The mushrooming of slums, and expansion of old shanty towns in Nairobi and other urban centres has reached alarming proportions. So rapid is the spread that shanties now threaten to swamp formal settlements whose construction has dwindled to a trickle. It is estimated that about 70 per cent of Nairobi's estimated three million residents live in shanties. These are not necessarily mud-walled structures alone; most of the low and middle-class constructions that have degenerated for lack of maintenance are in that class too.
Many City Council estates built in pre-independence days fell into this category decades ago. They include Shauri Moyo, Gorofani, Ofafa Maringo, Kaloleni, Bahati, Mbotela, Makadara, Kariobangi North, Ofafa Jericho, Jerusalem, Biafra, Old Ngara and Ziwani among others. They will soon enough be joined by Dandora, Umoja, parts of Buru Buru, Olympic, Komorock and Kayole.
Reports towards the end of last year to the effect that the City Council and an Egyptian firm, Arab Contractors, would replace seven of the ageing Nairobi estates with modern high-rise flats from last January appear to have been a pipe-dream. Neither the council, nor its collaborators—the National Housing Corporation and the Commonwealth Development Corporation—are active in construction any more.
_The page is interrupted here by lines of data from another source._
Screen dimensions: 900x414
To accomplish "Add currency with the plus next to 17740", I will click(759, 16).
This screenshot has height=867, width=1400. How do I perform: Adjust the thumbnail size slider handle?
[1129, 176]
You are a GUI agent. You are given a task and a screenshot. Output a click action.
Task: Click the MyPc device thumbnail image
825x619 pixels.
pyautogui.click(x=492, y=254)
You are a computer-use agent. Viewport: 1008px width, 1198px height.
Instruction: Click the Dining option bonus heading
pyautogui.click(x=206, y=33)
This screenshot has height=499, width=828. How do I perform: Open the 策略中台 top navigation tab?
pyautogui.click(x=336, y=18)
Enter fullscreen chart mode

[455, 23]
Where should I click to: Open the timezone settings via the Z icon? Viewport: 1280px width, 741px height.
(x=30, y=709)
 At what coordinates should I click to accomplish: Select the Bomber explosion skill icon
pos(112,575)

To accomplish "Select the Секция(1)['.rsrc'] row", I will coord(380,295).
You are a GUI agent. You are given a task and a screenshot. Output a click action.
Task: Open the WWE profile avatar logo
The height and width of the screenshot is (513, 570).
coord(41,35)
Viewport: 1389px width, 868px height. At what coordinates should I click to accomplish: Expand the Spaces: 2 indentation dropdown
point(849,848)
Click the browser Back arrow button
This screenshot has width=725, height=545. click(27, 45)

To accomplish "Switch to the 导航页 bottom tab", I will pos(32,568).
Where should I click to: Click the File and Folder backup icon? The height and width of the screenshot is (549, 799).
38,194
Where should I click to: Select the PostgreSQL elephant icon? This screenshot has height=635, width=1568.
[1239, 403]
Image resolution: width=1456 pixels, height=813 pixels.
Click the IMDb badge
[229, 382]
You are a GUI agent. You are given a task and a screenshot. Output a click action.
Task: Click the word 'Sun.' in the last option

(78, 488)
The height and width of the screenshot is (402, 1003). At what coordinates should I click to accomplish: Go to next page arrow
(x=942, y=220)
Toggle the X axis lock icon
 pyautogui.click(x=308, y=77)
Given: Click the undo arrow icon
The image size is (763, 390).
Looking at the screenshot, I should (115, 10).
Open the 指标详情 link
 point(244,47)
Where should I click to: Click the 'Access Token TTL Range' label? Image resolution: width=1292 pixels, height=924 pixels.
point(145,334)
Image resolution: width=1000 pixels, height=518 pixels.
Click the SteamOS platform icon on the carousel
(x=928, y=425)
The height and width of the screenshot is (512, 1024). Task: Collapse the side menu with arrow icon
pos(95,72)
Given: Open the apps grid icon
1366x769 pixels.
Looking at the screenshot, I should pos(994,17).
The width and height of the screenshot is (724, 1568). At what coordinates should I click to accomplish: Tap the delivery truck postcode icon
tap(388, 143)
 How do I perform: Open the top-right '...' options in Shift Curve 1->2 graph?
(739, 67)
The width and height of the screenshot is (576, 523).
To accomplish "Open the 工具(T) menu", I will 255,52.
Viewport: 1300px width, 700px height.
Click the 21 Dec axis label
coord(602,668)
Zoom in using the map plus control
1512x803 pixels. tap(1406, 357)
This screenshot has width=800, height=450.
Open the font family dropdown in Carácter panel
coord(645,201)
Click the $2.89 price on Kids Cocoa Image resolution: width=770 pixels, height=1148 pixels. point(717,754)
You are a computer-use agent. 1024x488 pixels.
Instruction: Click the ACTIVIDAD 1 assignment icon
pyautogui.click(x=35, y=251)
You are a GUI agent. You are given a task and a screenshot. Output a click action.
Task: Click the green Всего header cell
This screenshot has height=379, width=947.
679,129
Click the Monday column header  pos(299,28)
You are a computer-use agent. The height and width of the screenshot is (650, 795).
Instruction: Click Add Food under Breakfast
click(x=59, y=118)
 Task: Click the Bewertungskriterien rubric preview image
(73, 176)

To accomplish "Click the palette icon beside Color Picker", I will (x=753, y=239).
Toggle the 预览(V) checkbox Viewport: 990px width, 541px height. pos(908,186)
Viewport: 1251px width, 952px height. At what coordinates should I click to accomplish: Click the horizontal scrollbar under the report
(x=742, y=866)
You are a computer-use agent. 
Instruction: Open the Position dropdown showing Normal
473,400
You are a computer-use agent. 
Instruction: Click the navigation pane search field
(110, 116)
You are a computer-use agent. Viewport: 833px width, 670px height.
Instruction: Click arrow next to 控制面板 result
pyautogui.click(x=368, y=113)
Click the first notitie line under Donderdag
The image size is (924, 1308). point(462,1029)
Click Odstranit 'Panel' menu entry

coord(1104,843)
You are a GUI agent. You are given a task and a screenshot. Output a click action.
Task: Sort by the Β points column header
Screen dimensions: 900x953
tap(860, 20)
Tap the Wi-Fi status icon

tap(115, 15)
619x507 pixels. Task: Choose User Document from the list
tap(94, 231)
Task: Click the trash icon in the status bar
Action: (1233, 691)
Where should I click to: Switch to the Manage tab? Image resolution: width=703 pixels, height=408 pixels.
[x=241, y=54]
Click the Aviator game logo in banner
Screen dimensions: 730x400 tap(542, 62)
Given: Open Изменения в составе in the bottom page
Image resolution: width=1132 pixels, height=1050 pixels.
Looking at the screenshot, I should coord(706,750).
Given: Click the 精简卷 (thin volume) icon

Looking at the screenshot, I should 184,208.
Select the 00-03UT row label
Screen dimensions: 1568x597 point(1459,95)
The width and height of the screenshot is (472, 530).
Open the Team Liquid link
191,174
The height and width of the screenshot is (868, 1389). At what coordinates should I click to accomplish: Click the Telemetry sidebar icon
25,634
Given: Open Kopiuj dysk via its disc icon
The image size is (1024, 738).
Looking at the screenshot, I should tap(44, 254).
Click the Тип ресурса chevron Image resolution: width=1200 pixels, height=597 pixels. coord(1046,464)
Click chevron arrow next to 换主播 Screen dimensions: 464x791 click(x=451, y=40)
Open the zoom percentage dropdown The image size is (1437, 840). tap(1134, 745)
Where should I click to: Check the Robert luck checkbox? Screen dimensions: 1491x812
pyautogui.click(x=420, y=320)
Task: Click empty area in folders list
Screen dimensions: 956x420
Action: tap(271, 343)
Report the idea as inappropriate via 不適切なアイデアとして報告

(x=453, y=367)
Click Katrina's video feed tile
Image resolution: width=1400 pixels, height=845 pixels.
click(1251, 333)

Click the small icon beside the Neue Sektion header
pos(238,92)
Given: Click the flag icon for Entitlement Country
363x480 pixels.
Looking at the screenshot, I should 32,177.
Valiant efforts by the Catholic Church's Amani Trust Housing in
conjunction with the Government of Germany to upgrade part of Mathare
Valley were met with violent opposition by the residents who claimed
the rent for the new houses would be beyond their means. The chairman
of the Architectural Association of Kenya, Mr Sylvester Wafula, last
weekend blamed the violence on slum-lords
—shanty-owners
who incite their tenants to sabotage the Mathare A4
project for
fear of losing their source of livelihood. The uncontrolled growth of
shanties in a city seriously afflicted by crime and lack of essential
services portend a grave danger for the country. It is time the
uncontrolled growth of sums was halted.